Data supplied
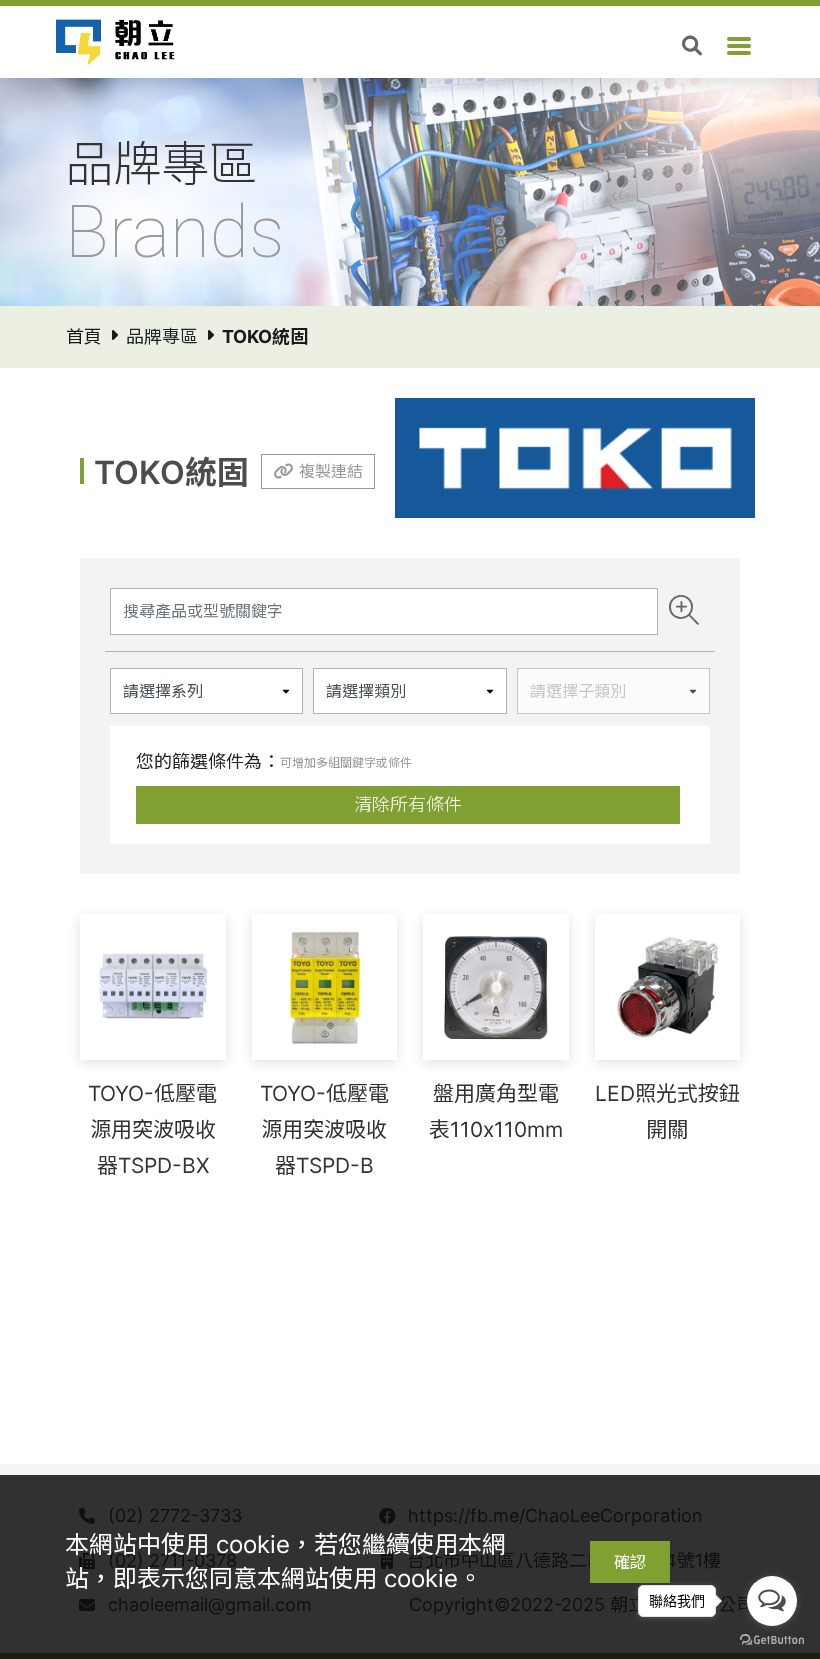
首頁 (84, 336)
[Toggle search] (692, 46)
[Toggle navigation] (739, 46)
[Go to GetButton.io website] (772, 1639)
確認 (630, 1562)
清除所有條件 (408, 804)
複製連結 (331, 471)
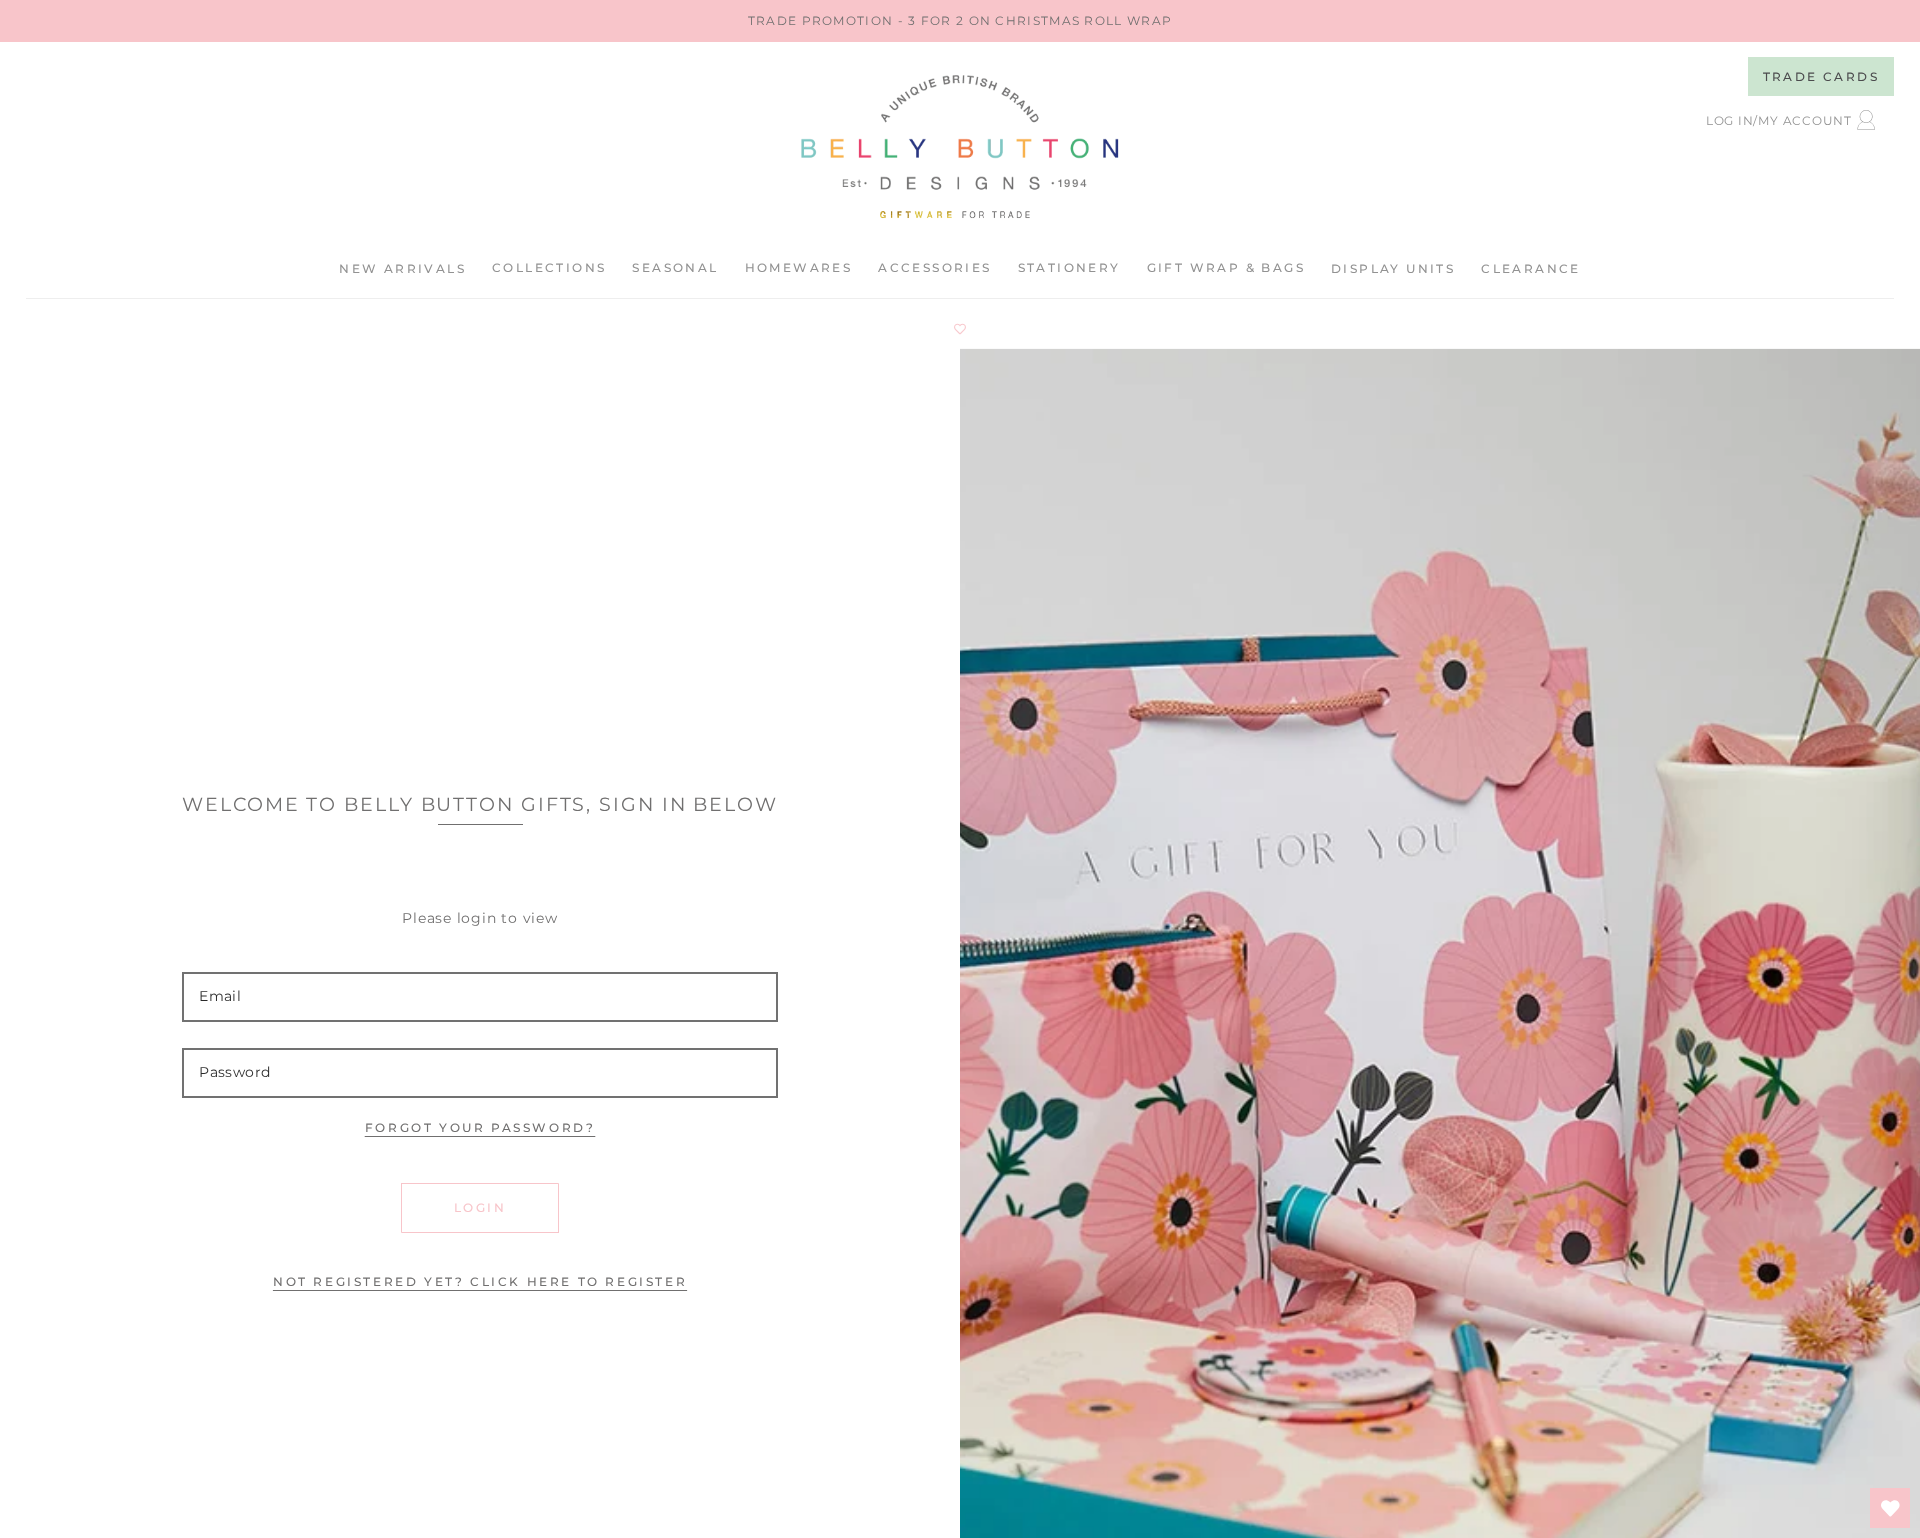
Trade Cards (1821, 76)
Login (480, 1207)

---

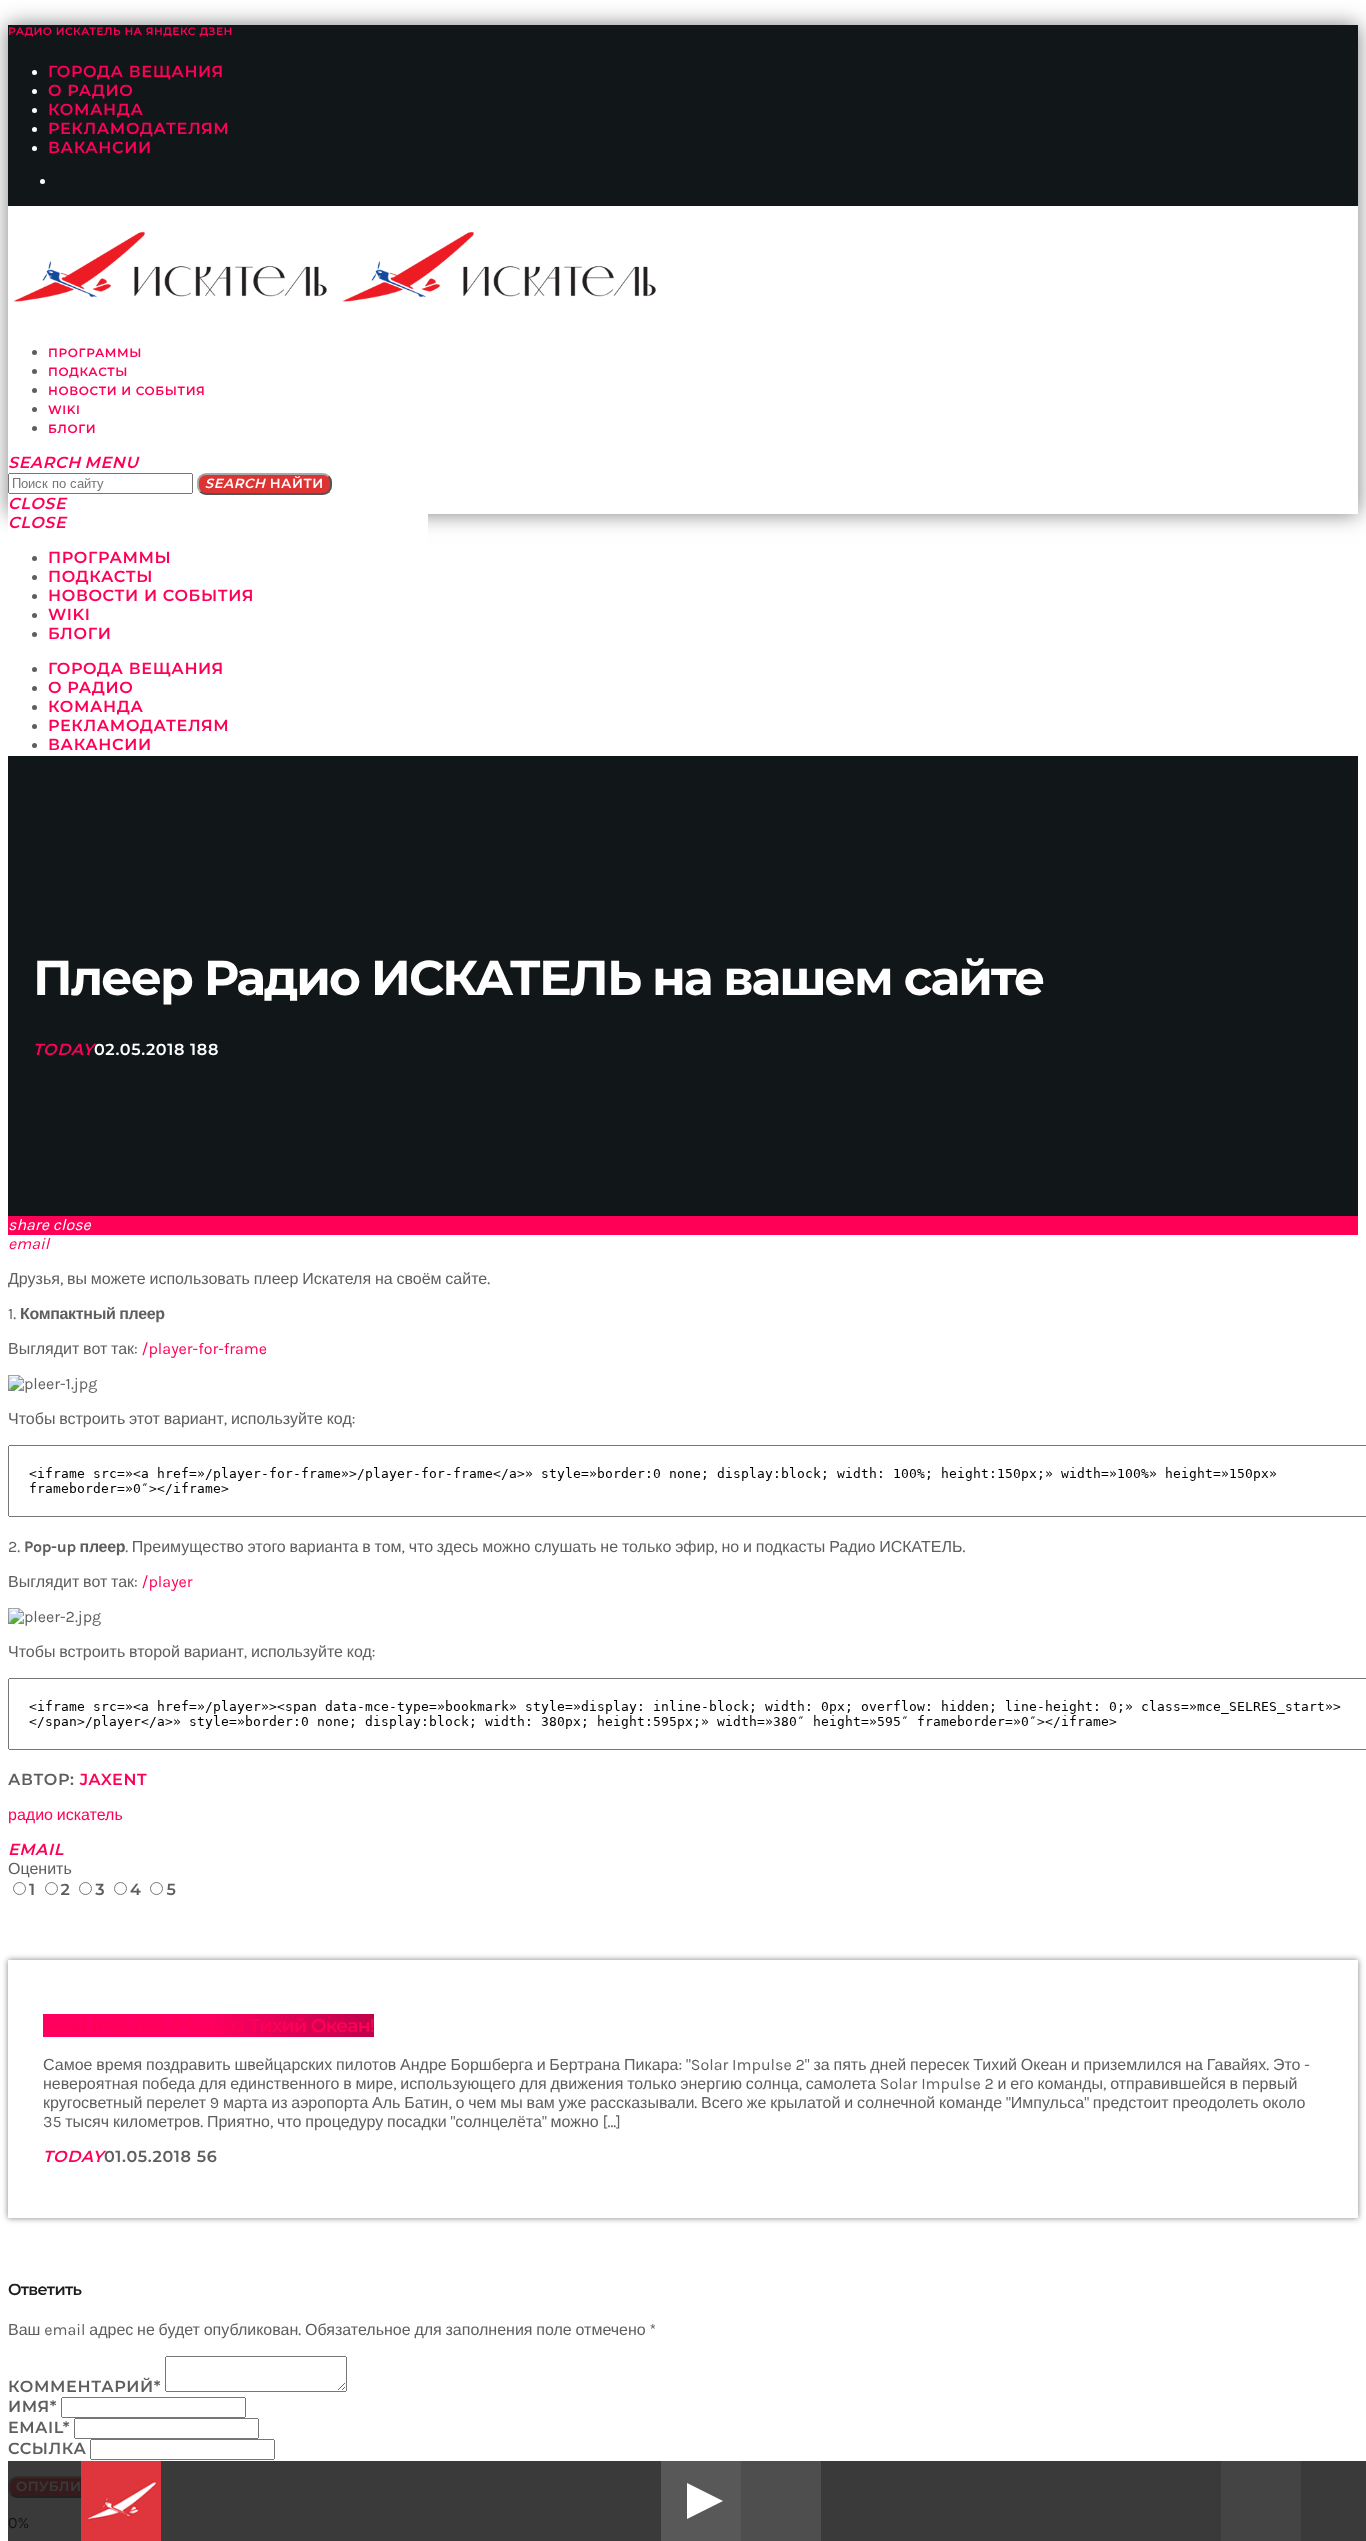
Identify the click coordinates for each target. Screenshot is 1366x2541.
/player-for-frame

Work required
Range to print from the listing above: from the line with "[Go to GetButton.io website] (772, 1639)" up to and including the line with "Login (480, 1207)". Please print those lines exactly, with no pictures and nothing more.

Exercise result
[Go to GetButton.io website] (772, 1639)
確認 (630, 1562)
清除所有條件 (408, 804)
複製連結 (331, 471)
Trade Cards (1821, 76)
Login (480, 1207)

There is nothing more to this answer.